▶ [Task brief]: Pick out each line of the records in which the word "agent" appears.

▶ [Data section]:
Content starts

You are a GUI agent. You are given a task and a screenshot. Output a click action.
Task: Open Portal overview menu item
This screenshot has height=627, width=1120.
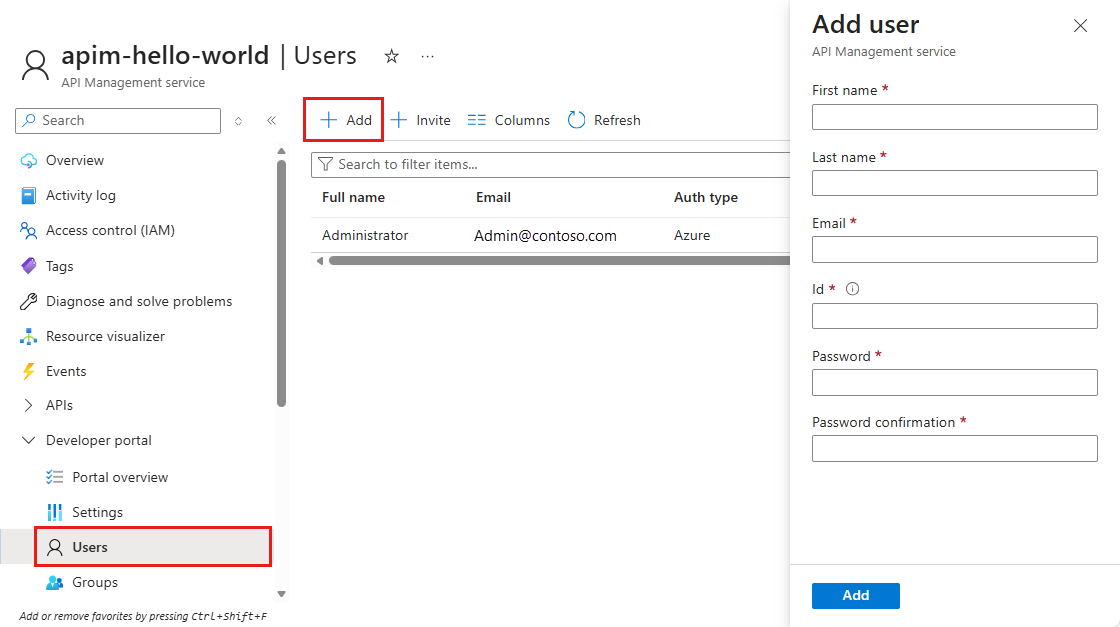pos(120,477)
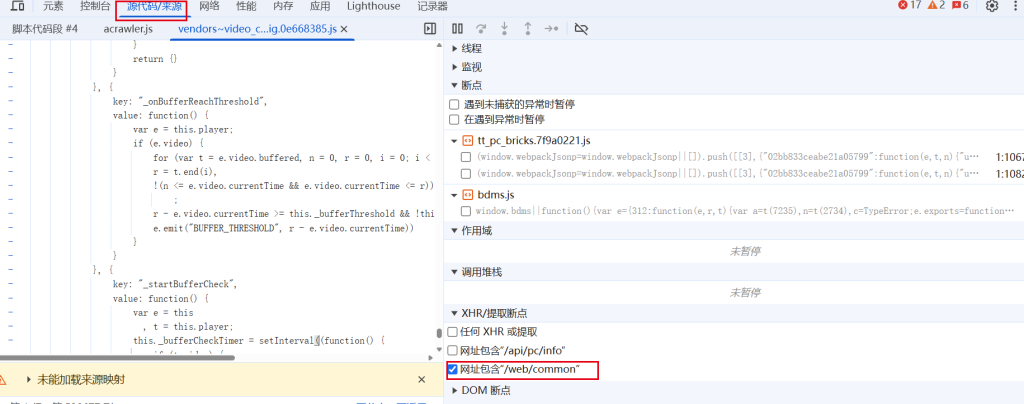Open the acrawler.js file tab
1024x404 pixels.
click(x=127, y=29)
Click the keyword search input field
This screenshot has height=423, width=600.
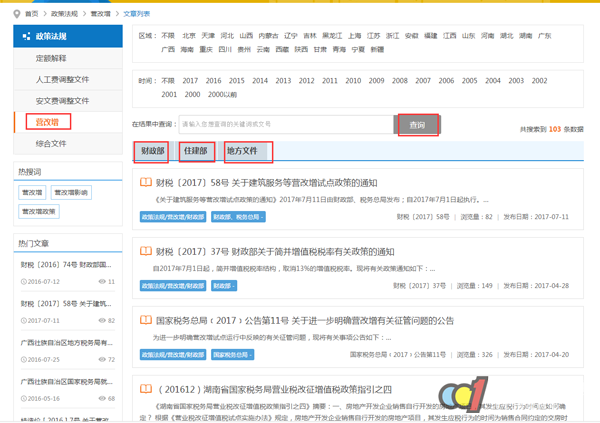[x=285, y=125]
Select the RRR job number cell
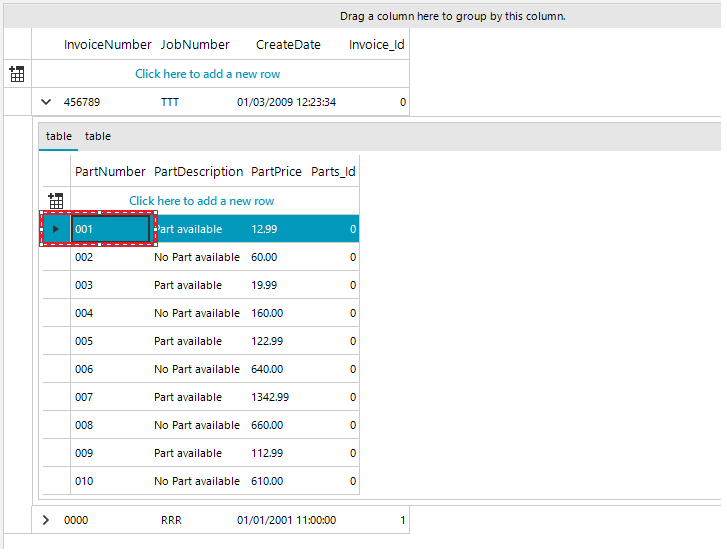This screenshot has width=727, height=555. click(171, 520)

Content ends
Content starts

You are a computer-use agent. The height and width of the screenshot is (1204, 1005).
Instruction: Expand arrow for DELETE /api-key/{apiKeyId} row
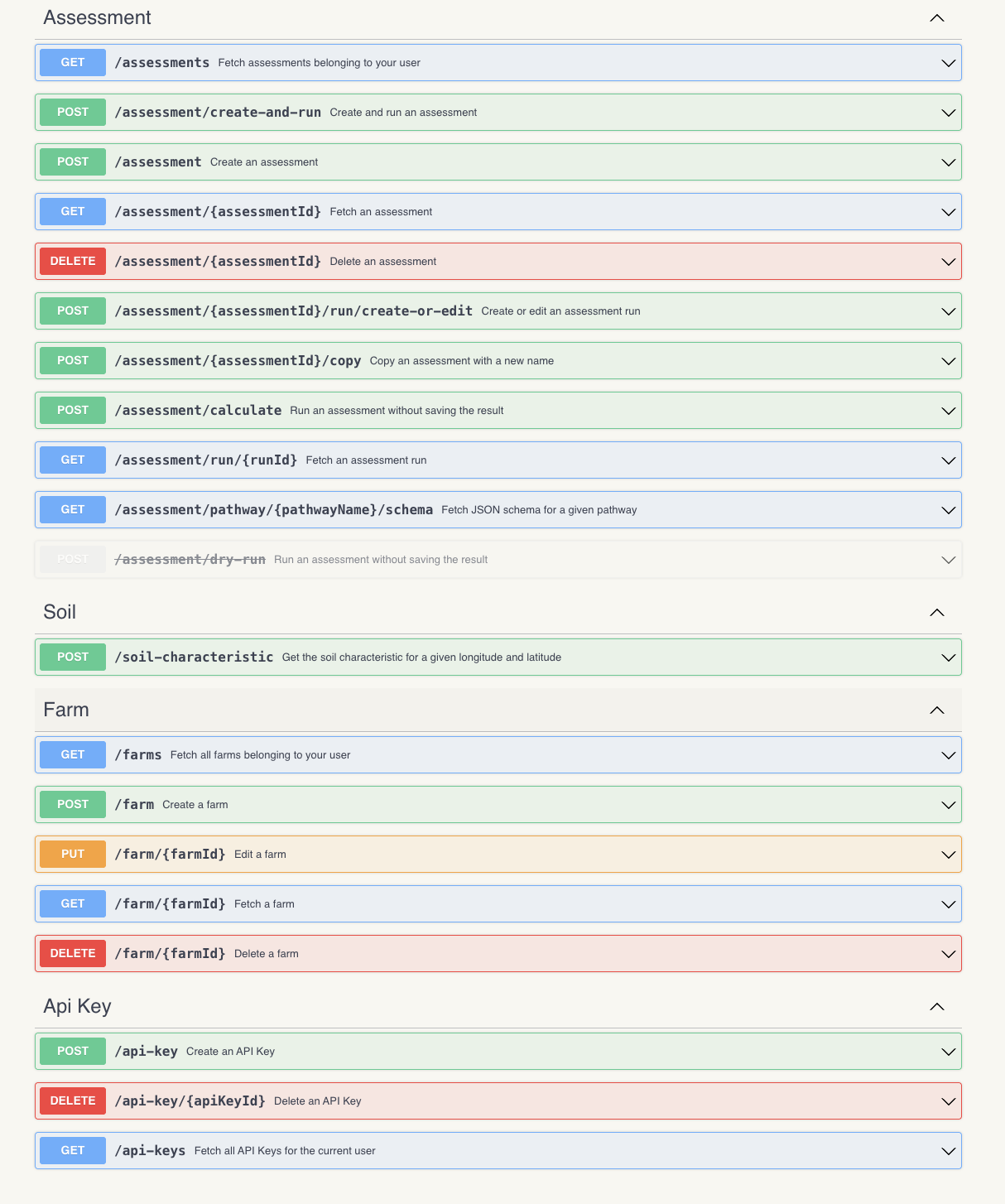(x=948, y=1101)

Content ends

▶ [Response to the exercise]:
You are a GUI agent. You are given a task and a screenshot. Output a click action.
You are a computer-use agent. The height and width of the screenshot is (1204, 1005).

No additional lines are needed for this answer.